Hij gaf zijn kennis door aan zijn twee zonen Cornelis de Heem en Jan Janszoon de Heem. die de traditie in Den Haag en Antwerpen voortzetten. Net als bij orgelbouwers, ambachtslieden en zelfs componisten was het niet ongebruikelijk dat het atelier naar de maatstaven van die tijd als een soort familiebedrijf werd beschouwd; niet het individuele auteurschap was van doorslaggevend belang voor de bekendheid van een werkcomplex, maar de naam van het atelier waarin een schilderij was gemaakt, omdat het stond voor een bepaalde kwaliteit die door middel van geheime methoden en specifieke technische verfijningen was bereikt. Net als bij de ongeëvenaarde levendige vleestonen uit de werkplaats van een Peter Paul Rubens is het niet meer mogelijk om met zekerheid te reconstrueren wat het geheim is van de buitengewone precisie van Heem's stillevens; net als bij Caravaggio wordt gespeculeerd dat een camera obscura werd gebruikt in combinatie met spiegels die een levensechte opstelling projecteerden, vergelijkbaar met een moderne beamer op het voorbereide scherm. Dit alleen kan echter niet de verbazingwekkende nabijheid van het leven van de beelden verklaren; de magie van zijn werken blijft uiteindelijk een onaantastbaar geheim.
De Nederlandse schilder Jan Davidszon de Helm (1606 - 1683/84) leidde het genre van het stilleven tot een nooit eerder bereikte perfectie. Hij kon met een ongeëvenaarde levendigheid en precisie boeketten met bloemen, eten, wijnbekers, kruipende insecten, rottend fruit, zilveren kommen en doorzichtig glas uitbeelden. Tulpen, het eerste speculatieve project ter wereld en de aanleiding voor de eerste grote beurscrash in Europa, behoren tot zijn motieven, net als eenvoudige broden, gedode dieren en muziekinstrumenten van gepolijst hout. De extreme discipline in de uitvoering resulteert in een overweldigende rijkdom aan betekenis in zijn werken.

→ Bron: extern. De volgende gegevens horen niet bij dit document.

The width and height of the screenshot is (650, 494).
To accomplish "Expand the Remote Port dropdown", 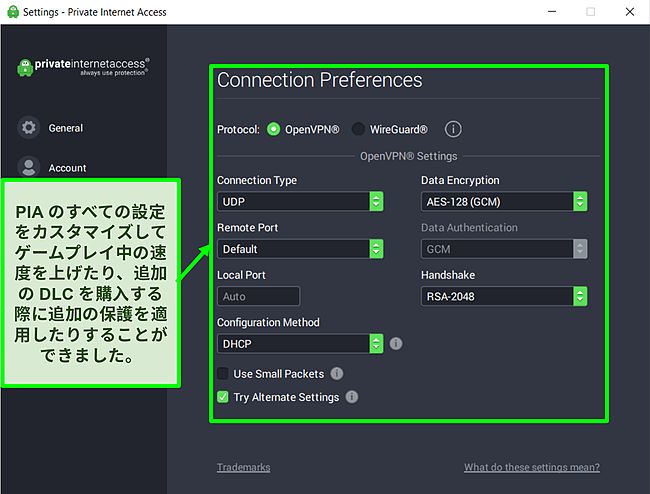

Sommige composities lopen letterlijk over, andere combineren relatief weinig elementen met een eenvoudige, caravagge-achtige donkere achtergrond, waartegen de pracht van rode kreeften, gebloeide druiven en knipperende zilveren bekers des te indrukwekkender staat.
Opgegroeid als zoon van de bijna even beroemde stillevenschilder David de Heem, studeerde hij bij Balthasar van der Ast en Daniel Seghers en verhuisde hij op twintigjarige leeftijd naar Leiden, later naar Antwerpen en Utrecht. Hij en Rembrandt hebben elkaar misschien ontmoet in Leiden, maar dat is niet zeker.
Hij gaf zijn kennis door aan zijn twee zonen Cornelis de Heem en Jan Janszoon de Heem. die de traditie in Den Haag en Antwerpen voortzetten. Net als bij orgelbouwers, ambachtslieden en zelfs componisten was het niet ongebruikelijk dat het atelier naar de maatstaven van die tijd als een soort familiebedrijf werd beschouwd; niet het individuele auteurschap was van doorslaggevend belang voor de bekendheid van een werkcomplex, maar de naam van het atelier waarin een schilderij was gemaakt, omdat het stond voor een bepaalde kwaliteit die door middel van geheime methoden en specifieke technische verfijningen was bereikt. Net als bij de ongeëvenaarde levendige vleestonen uit de werkplaats van een Peter Paul Rubens is het niet meer mogelijk om met zekerheid te reconstrueren wat het geheim is van de buitengewone precisie van Heem's stillevens; net als bij Caravaggio wordt gespeculeerd dat een camera obscura werd gebruikt in combinatie met spiegels die een levensechte opstelling projecteerden, vergelijkbaar met een moderne beamer op het voorbereide scherm. Dit alleen kan echter niet de verbazingwekkende nabijheid van het leven van de beelden verklaren; de magie van zijn werken blijft uiteindelijk een onaantastbaar geheim.